# WORK TASK
Copy exactly the stretch of data below from the line with "Screen dimensions: 1130x650" through the line with "Task: Toggle Like on the Thank U reply", including both of those lines.

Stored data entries
◆ ◆ ◆ ◆ ◆ ◆ ◆

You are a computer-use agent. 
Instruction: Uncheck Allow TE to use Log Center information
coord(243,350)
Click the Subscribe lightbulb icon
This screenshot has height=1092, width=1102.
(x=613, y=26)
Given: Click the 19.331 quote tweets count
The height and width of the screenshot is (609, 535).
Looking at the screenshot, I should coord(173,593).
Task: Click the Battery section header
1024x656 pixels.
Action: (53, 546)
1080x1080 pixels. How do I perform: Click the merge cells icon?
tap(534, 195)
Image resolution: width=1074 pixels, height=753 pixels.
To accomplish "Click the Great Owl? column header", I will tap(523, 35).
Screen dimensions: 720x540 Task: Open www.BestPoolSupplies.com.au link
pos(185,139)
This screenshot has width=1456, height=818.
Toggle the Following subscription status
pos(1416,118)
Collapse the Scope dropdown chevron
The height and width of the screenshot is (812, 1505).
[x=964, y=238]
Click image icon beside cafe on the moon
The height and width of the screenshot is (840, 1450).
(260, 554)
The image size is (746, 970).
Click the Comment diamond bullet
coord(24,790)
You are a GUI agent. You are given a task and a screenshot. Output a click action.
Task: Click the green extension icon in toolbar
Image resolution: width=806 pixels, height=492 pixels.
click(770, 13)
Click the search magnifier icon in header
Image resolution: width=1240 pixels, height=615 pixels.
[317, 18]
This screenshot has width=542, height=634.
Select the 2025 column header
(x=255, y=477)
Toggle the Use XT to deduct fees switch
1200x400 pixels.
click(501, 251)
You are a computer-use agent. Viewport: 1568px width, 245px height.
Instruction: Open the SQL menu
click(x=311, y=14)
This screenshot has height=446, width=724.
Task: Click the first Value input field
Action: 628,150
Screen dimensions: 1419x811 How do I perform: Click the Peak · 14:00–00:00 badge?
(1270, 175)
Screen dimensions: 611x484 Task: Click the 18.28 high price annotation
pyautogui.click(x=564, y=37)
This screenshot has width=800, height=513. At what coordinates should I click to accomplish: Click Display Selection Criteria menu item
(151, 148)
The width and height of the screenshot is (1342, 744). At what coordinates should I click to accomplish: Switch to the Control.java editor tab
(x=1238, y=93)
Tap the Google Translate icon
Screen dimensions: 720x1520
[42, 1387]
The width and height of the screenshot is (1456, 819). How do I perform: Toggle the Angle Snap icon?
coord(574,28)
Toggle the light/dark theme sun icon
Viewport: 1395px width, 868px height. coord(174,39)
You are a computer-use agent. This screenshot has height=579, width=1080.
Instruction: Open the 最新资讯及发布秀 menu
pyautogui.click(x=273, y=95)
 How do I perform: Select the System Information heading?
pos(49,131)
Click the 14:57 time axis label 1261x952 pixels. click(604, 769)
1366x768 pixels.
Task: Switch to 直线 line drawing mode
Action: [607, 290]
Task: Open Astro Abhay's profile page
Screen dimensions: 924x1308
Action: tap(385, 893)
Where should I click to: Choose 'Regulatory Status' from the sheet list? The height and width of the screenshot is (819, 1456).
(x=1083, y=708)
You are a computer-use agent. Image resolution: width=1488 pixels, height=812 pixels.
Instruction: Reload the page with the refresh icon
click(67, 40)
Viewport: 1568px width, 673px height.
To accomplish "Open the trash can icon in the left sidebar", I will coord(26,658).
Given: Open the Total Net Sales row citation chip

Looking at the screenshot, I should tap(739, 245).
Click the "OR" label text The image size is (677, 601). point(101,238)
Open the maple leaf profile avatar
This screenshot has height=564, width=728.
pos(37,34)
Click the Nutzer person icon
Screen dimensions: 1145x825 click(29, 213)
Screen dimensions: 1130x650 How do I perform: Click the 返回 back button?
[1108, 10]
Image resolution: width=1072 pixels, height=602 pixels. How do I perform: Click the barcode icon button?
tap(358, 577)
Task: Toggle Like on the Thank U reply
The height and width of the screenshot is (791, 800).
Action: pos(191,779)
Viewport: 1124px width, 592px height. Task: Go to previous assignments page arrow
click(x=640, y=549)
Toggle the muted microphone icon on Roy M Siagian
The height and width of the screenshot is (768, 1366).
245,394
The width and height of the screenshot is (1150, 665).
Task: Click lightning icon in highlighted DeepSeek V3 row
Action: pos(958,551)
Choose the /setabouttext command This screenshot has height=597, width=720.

◆ ◆ ◆ ◆ ◆ ◆ ◆

# FINISHED TASK
Screen dimensions: 1130x650 How do I perform: Click the 返回 back button?
[1108, 10]
Image resolution: width=1072 pixels, height=602 pixels. How do I perform: Click the barcode icon button?
tap(358, 577)
Task: Toggle Like on the Thank U reply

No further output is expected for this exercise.